Load Balancing

A load balancer sits in front of a pool of servers and decides where each incoming request should go. It is the keystone of horizontal scaling and a key piece of fault tolerance.

Why You Need One

Without a load balancer, clients must know about every server. New deployments break clients, dead servers strand traffic, and unequal load wastes capacity. With one, clients hit a single endpoint and the balancer hides the topology.

Algorithms

Round-robin sends each new request to the next server in a list. It is simple and works well when servers and requests are similar. The example shows 10 requests landing on 3 servers as a 4-3-3 split.

Least-connections sends to whichever server has the fewest active connections. This handles long-lived connections like WebSockets better than round-robin.

Weighted assigns a weight to each server. A server with weight 3 receives three times as many requests as one with weight 1. Useful when servers have different capacity.

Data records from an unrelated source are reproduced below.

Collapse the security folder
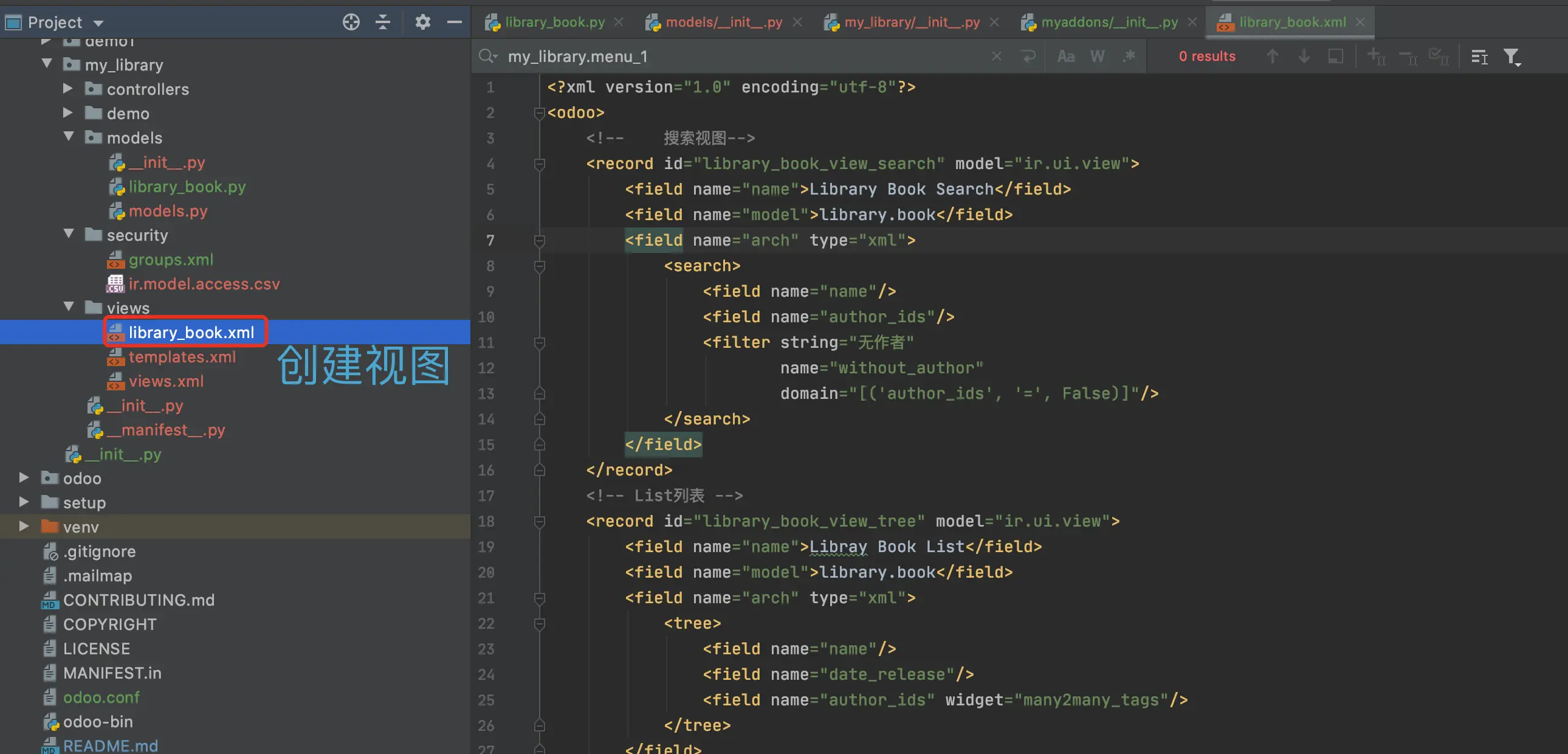The width and height of the screenshot is (1568, 754). click(x=69, y=235)

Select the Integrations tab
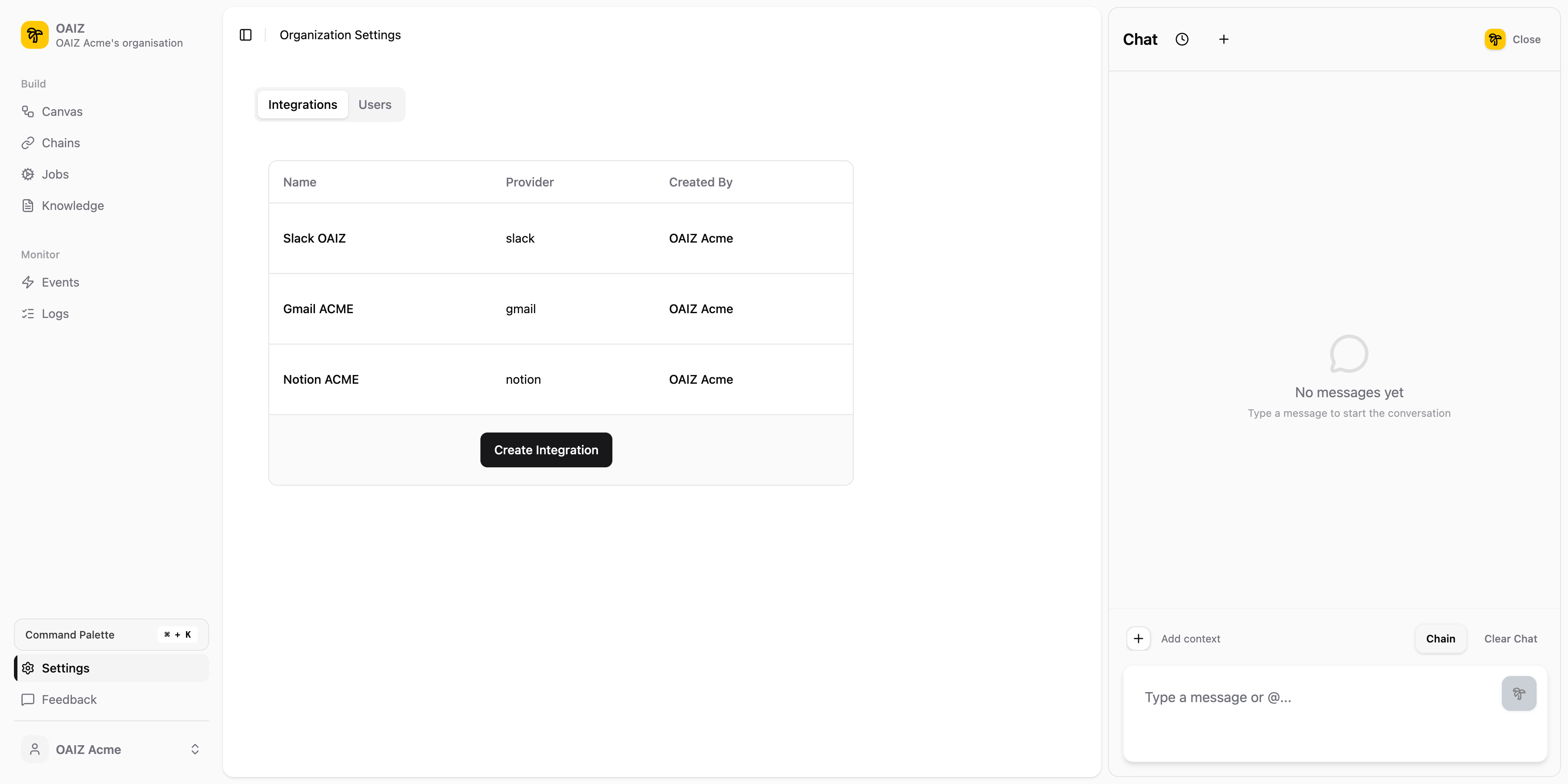pos(303,104)
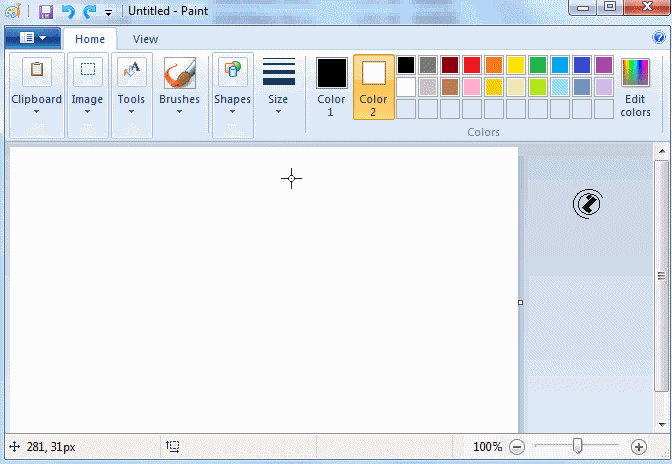Click the Undo arrow icon
Screen dimensions: 672x464
tap(68, 12)
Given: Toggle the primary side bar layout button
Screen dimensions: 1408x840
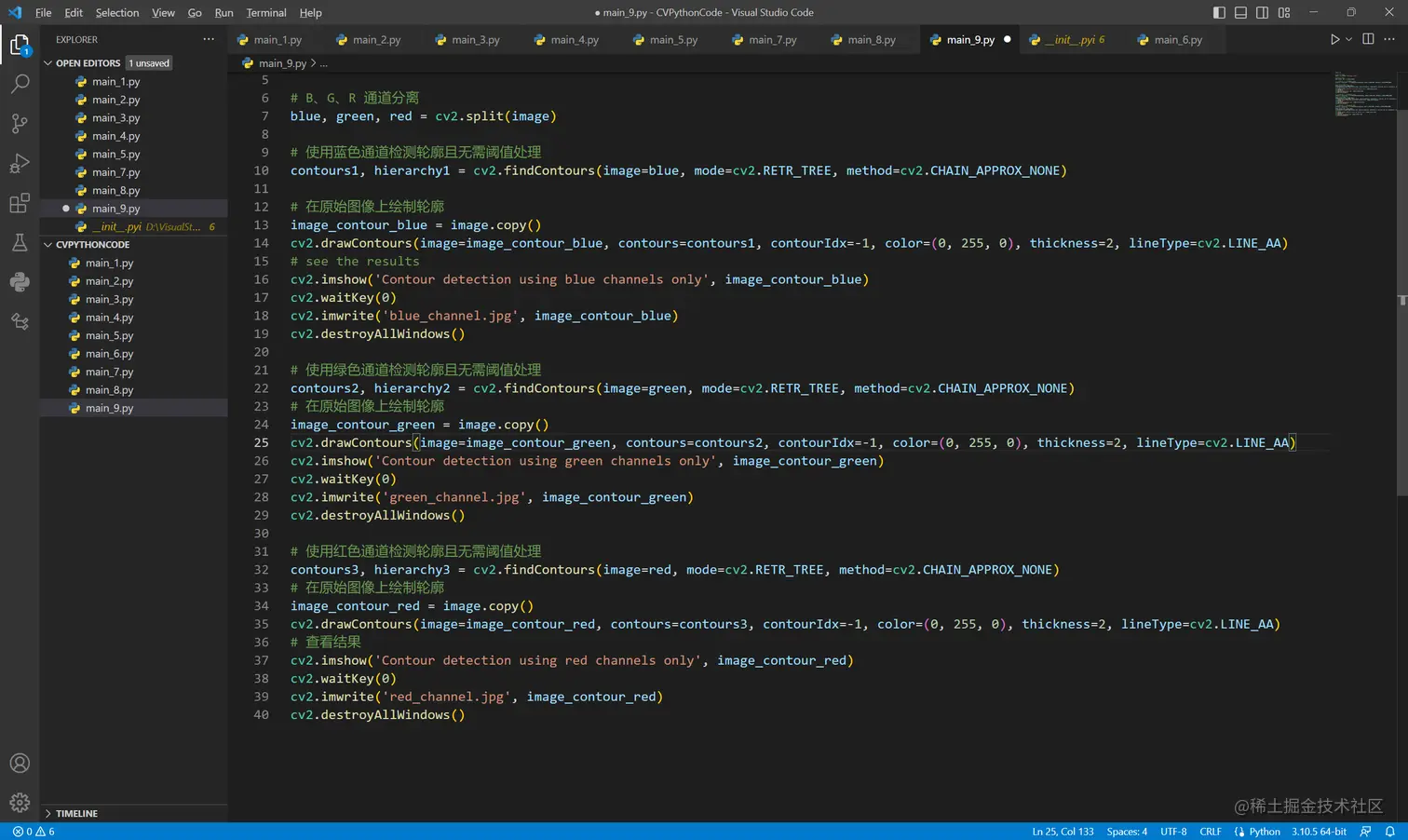Looking at the screenshot, I should tap(1219, 13).
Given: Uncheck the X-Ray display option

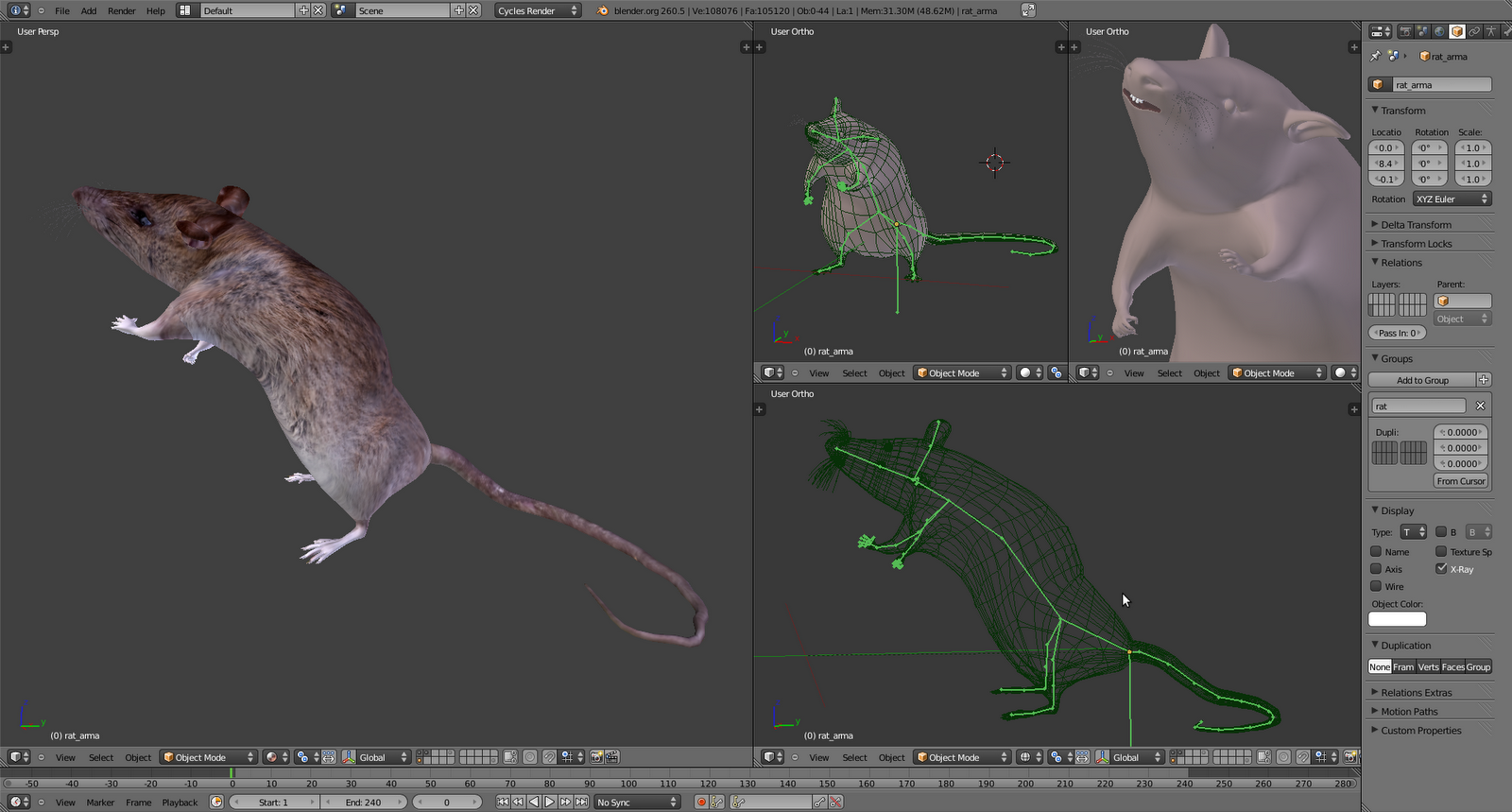Looking at the screenshot, I should (1441, 569).
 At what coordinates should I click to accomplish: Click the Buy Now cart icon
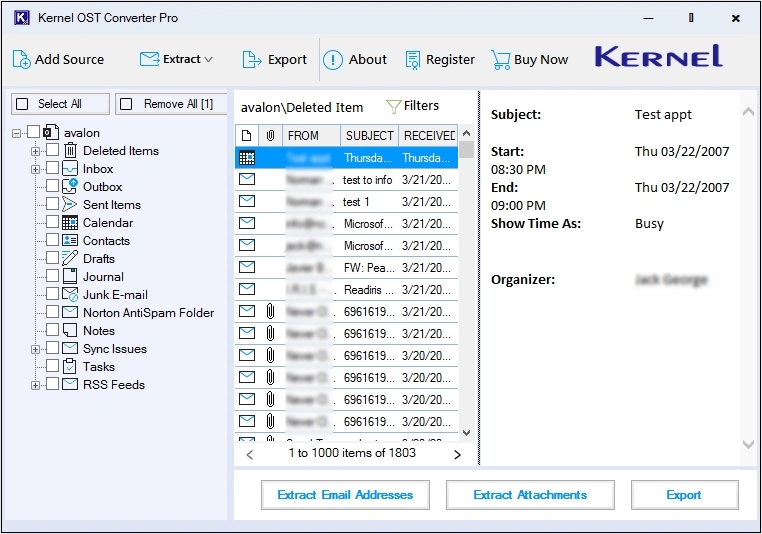pos(500,60)
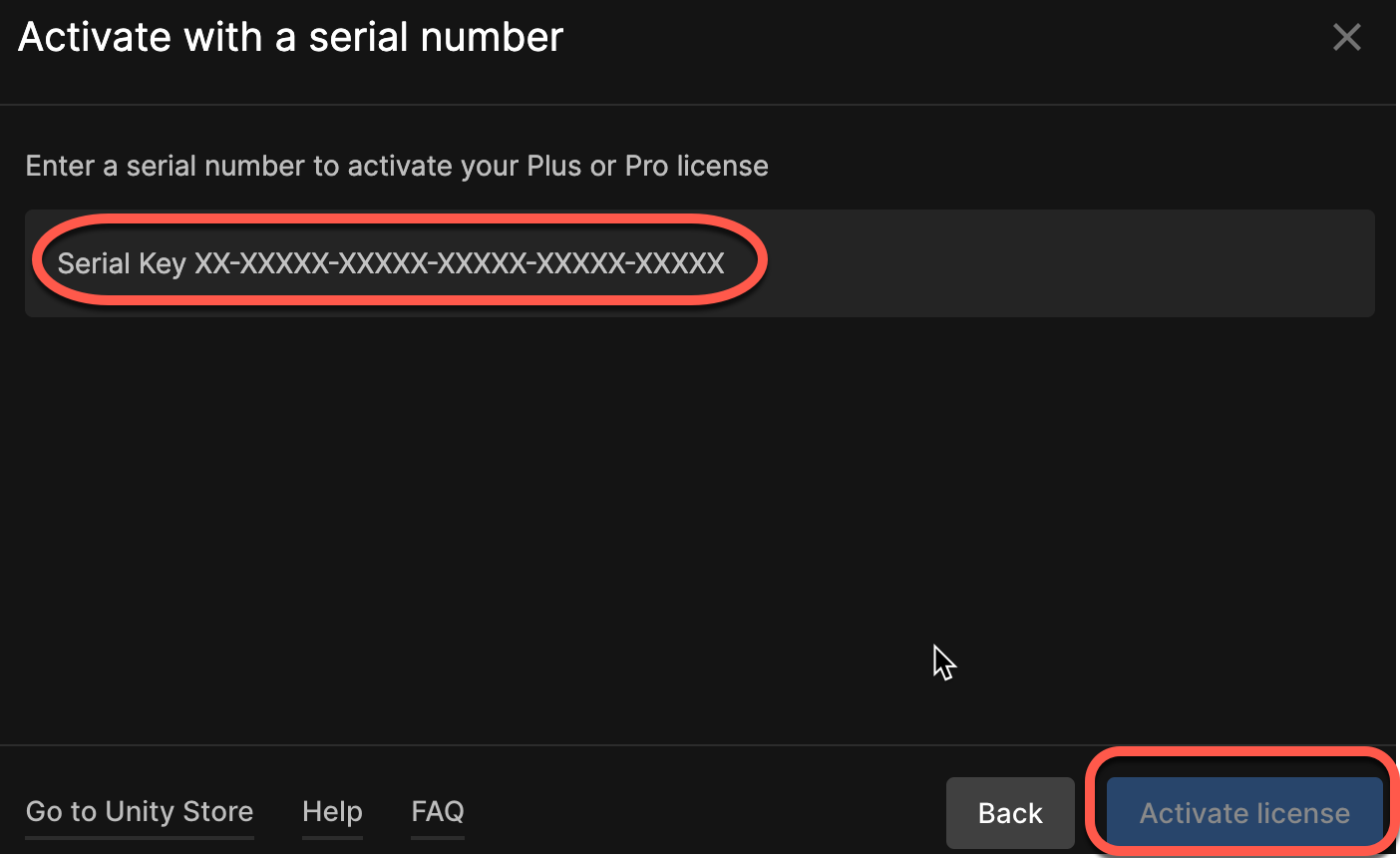Get help with license activation
The width and height of the screenshot is (1400, 858).
point(332,811)
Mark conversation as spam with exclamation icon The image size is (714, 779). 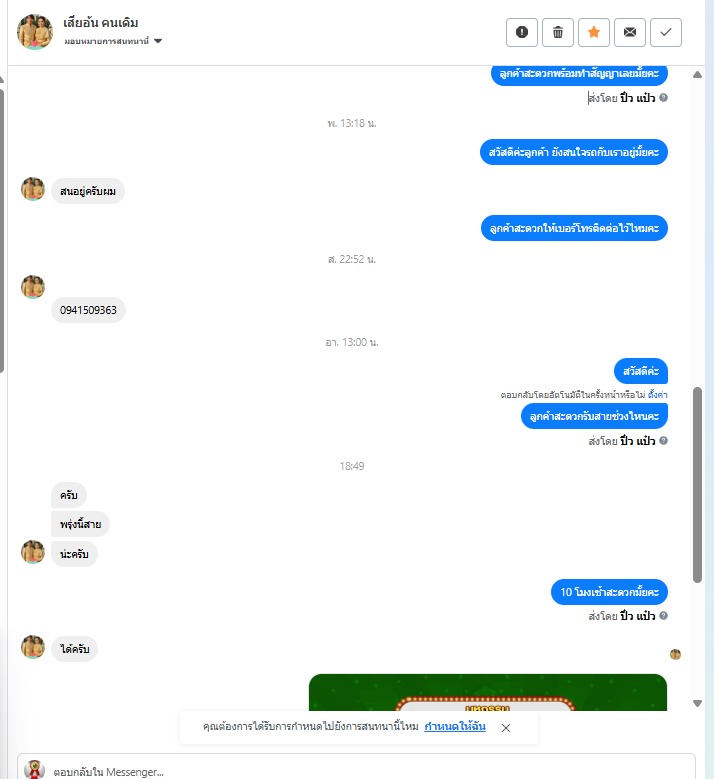522,32
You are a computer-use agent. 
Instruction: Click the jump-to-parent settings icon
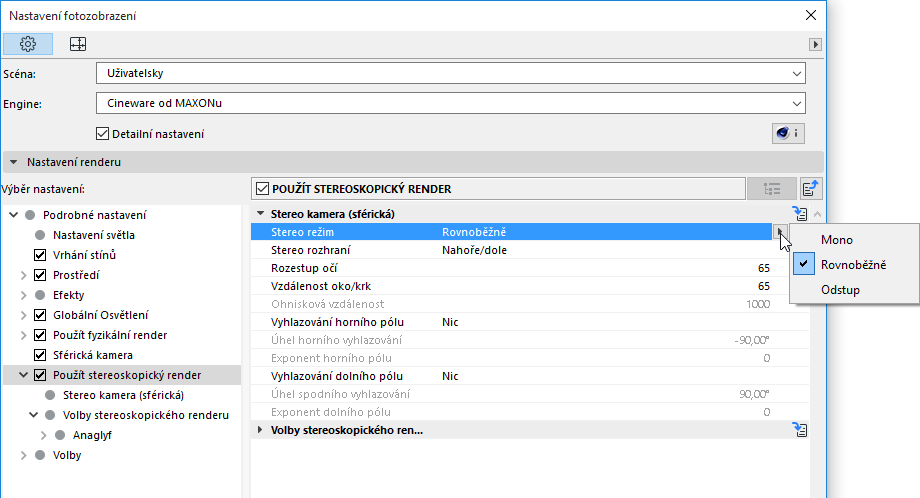tap(810, 188)
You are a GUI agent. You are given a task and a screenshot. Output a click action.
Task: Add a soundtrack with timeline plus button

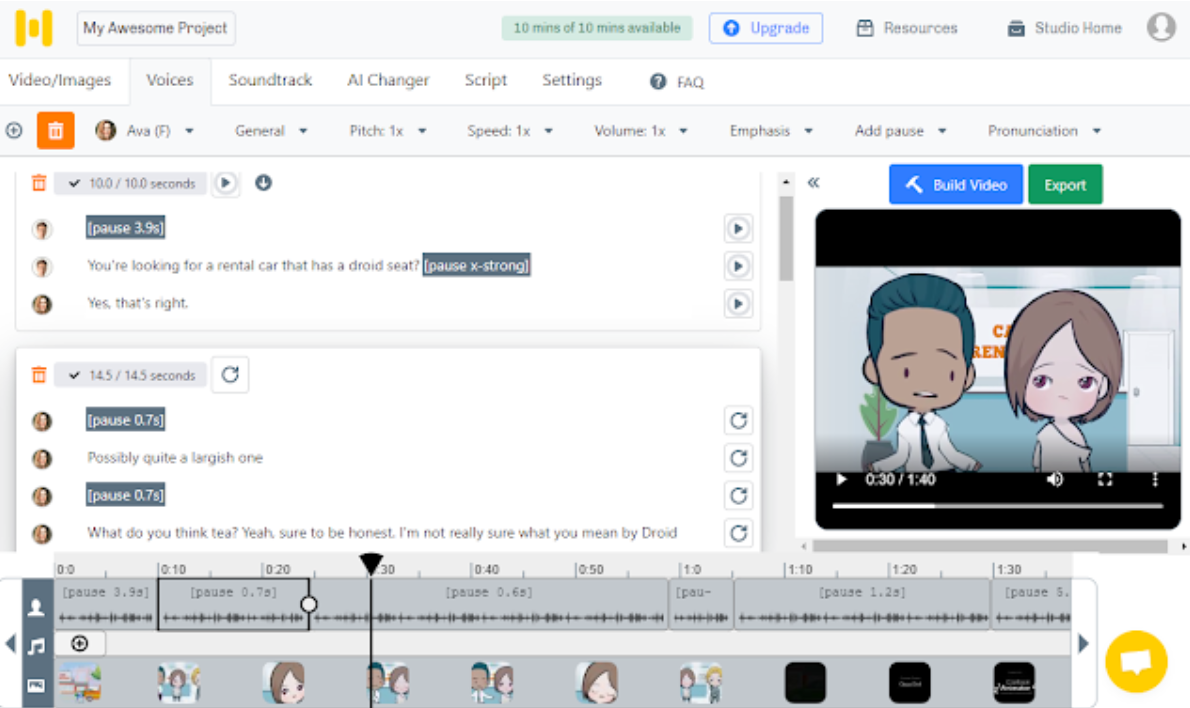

Hash-based maps a key like the client IP or user ID to a fixed server. This gives stickiness without storing session data on the balancer. Consistent hashing keeps most assignments stable when servers are added or removed.

Health Checks

A load balancer must avoid sending traffic to dead servers. It runs a health check by hitting each server periodically. If a check fails, the server is taken out of rotation. When checks pass again, traffic resumes. Good health checks test the actual code path, not just whether the process is running.

Layer 4 vs Layer 7

A layer 4 balancer routes by IP and port. It is fast and protocol-agnostic. A layer 7 balancer understands HTTP, so it can route based on URL, headers, or cookies, and it can terminate TLS. Most modern setups use layer 7.

Try It Yourself

Extend the example to a weighted round-robin where one server gets twice as much traffic.
Add a health check that marks a server as down after N failures.
Implement least-connections with a counter per server.